Il y découvre la plus grande des compétitions de clubs, la Ligue des champions et soigne ses statistiques, notamment durant la saison 2017-2018. Mais pour lui, c’est la saison de trop. Il manifeste son désir de quitter Leicester, notamment pour l’AS Roma qui veut l’enrôler. Mais les Foxes réclament environ 55 millions d’euros, pour laisser filer leur pépite. Les négociations échouent et il jouera donc, cette dernière saison avec Leicester, en étant performant, malgré ses envies de départ. 

Manchester City : une nouvelle dimension

Après 4 ans et demi à Leicester City, un titre de Premier League historique en 2016, et 48 buts inscrits en 179 matchs, Mahrez fait ses adieux au club de Leicester et signe en faveur du Manchester City de Pep Guardiola. Comme chez les Foxes, il prend son temps pour émerger. Sa première saison est difficile. Son avenir au club est menacé. C’est Pep Guardiola, son entraîneur, qui confiera, après un match de coupe face à Newport County : "Cela m’attriste car il s’entraîne formidablement bien. C’est un joueur incroyablement talentueux, mais en ce moment, on a cinq attaquants. On est contents de lui, mais malheureusement, je ne suis pas gentil avec lui. En fait, je ne peux pas lui donner les minutes qu’il mérite, et j’en suis désolé. Je n’ai aucun doute sur ses qualités. Tout ce qu’il a à faire, c’est de continuer, de ne pas trop se plaindre, d’avancer et de se battre, encore et encore". 

Guardiola Mahrez
Pep Guardiola, à droite, encourage Riyad Mahrez, lors du match de football entre Manchester City et Leicester City, en Angleterre, le samedi 21 décembre 2019.
AP Photo/Rui Vieira)

La saison suivante est celle de l’ascension. Après avoir soulevé le trophée de la CAN 2019, en tant que capitaine, Riyad Mahrez revient avec un tout autre état d’esprit et un autre statut. Il s’impose sur le côté droit du club mancunien. Il se distingue, notamment, l’an dernier, en Ligue des champions, avec des matchs références, face au Paris Saint-Germain, en demi-finale de Ligue des champions. Le 29 novembre dernier, il a été classé à la 20ème position du Ballon d’or 2021.

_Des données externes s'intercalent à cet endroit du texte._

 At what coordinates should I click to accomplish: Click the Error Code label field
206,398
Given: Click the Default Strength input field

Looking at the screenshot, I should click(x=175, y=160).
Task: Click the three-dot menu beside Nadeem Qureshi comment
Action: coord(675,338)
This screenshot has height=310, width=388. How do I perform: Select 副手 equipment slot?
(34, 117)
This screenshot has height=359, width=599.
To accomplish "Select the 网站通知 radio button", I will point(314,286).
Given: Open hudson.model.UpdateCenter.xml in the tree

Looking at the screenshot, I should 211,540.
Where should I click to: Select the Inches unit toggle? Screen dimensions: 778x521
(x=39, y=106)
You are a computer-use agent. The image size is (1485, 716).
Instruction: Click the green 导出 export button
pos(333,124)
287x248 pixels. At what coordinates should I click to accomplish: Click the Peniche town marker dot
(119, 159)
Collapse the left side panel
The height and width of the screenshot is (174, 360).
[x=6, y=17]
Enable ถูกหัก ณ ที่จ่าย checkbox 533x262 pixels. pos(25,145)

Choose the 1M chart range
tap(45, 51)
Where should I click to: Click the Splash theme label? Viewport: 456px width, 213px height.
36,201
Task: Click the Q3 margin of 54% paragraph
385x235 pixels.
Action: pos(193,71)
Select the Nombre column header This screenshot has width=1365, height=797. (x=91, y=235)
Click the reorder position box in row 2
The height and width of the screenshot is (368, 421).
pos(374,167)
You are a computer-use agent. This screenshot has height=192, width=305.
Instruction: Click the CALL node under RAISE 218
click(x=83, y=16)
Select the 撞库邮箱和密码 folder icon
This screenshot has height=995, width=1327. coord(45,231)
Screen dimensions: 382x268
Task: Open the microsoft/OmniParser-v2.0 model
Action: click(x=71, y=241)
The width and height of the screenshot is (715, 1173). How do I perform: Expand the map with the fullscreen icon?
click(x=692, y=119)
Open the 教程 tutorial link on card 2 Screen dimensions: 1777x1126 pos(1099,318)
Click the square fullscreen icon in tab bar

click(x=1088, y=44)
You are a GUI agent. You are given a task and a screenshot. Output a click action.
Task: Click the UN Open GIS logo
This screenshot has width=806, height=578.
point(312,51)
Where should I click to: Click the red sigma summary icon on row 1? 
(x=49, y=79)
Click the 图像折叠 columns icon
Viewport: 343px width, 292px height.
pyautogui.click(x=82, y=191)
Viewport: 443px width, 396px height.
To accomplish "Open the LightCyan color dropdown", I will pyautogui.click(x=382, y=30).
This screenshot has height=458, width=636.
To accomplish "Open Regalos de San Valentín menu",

Malgré sa réussite, celui que l’on appelait Riyad et qu’on nomme désormais Mahrez, n’a pas changé. En Premier League, en Ligue des champions ou en sélection, il reste le même. Ses dribbles, ses crochets, ses feintes rappellent ceux que l’on peut voir sur les terrains de football à 5 contre 5, les mêmes qu’il réalisait à Sarcelles. 

Il résume si bien la philosophie de son entraîneur, Pep Guardiola, qui consiste à faire du football un sport d’intelligence tactique, de placements et d’évitements, plus qu’un sport de contact.

La gloire ne lui fait pas oublier le quartier d’où il vient. À Sarcelles, un stade porte d’ailleurs son nom. Il reste près des siens, de sa famille et de ses racines algériennes. Contrairement à beaucoup de footballeurs, qui en oublient la passion lorsqu’ils se professionnalisent, Riyad est un amoureux du ballon rond, un showman, dont Mahrez dévoile les prestations, chaque weekend, sur les pelouses anglaises.